Output Specification
For each line of input, output one line with a floating point number giving the width of the street in feet, with three decimal digits in the fraction.
Sample Input
30 40 10
12.619429 8.163332 3
10 10 3
10 10 1
Sample Output
26.033
7.000
8.000
9.798
joj测试数据很弱,可能在其他oj上过不了,根据三角形相似得出以下关于w的方程,解w,第一次用二分法,不错。
f(w) = c - sqrt((y*y-w*w)*(x*x-w*w))/(sqrt(y*y-w*w) + sqrt(x*x -w*w))
#include<iostream>
#include<cstdlib>
#include<iomanip>
#include<math.h>
using namespace std;
//f(w) = c - sqrt((y*y-w*w)*(x*x-w*w))/(sqrt(y*y-w*w) + sqrt(x*x -w*w))
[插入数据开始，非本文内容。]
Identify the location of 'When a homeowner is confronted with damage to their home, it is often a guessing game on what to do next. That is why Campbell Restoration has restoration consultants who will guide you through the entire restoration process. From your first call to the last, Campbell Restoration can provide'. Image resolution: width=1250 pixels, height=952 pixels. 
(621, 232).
double func(double x,double y,double c)
{
double wdown=0.0,wup,w,fw;
if(x>y)
wup=y;
else
wup=x;
w=wup/2.0;
while(1)
{
fw=c-sqrt((y*y-w*w)*(x*x-w*w))/(sqrt(y*y-w*w) + sqrt(x*x -w*w));
if(fw>0.0001)
{
wup=w;
w=(wup+wdown)/2;
}
else
{
if(fw<-0.0001)
{
wdown=w;
w=(wup+wdown)/2;
}
else
{
return w;
}
}
}
}
int main()
{ //freopen("s.txt","r",stdin);
//freopen("key.txt","w",stdout);
double x,y,c;
while( cin>>x>>y>>c)
{
cout<<fixed<<setprecision(3)<<func(x,y,c)<<endl;
}
//system("PAUSE");
return 0;
}
posted on 2009-07-08 19:30
luis 阅读(548)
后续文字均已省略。